The history of personal computers started early in the 1970s with three micro computers, all released in 1977: The Commodore PET, Apple II and TRS-80. Of all these, the latest will become one of the most innovative and out of the box ideas. The computer was created with a different goal in mind. Unlike the other two computers, the TRS was designed for the average American consumer. It was one of the first products that came fully assembled and ready to use, bridging the gap in accessibility.
So, what lead to the creation and development of this technology? It all started in 1975 when a buyer for Radio Shack (a chain of electronics store), Don French, purchased a MITS Altair computer. Fascinated by the computer, he began to design his own kit and then tried to sell his idea to the manufacturing vice president, John Roach. The idea came to life in 1976 when Steve Leininger was hired to design the machine.
The computer was released in 1977 and was well received and exceeded everyone’s expectations. Over 10.000 models were sold in the first one and a half months. The first model became one of the best-selling microcomputers and was succeeded by other models that were improved based on customer’s feedback.

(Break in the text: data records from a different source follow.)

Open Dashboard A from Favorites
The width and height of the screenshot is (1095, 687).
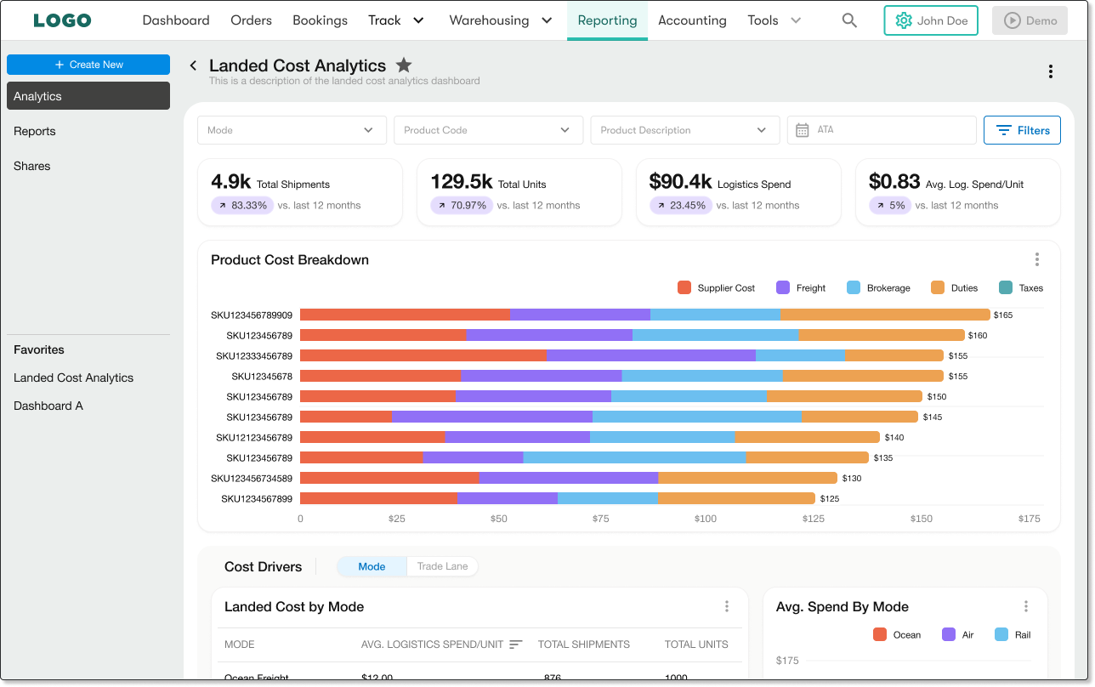pos(48,406)
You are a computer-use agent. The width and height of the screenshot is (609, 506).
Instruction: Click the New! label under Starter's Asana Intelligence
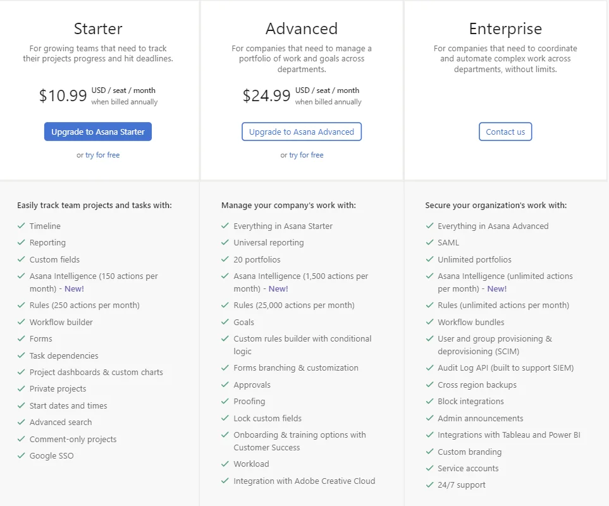(73, 288)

But what made the TRS-80 such a market hit? For starters, the price was a significant differentiator. On a market where personal computers were sold to specialists at a price range of 800-1300 USD, the TRS was sold at half that price (399 USD). The selling strategy was also well thought. The computer was distributed to almost all of Radio Shack’s electronic stores. But the main advantage was its technology and usage. Intended for the average American consumer, it came equipped with already assembled pieces and clear instructions that assumed no prior knowledge on the part of the consumer.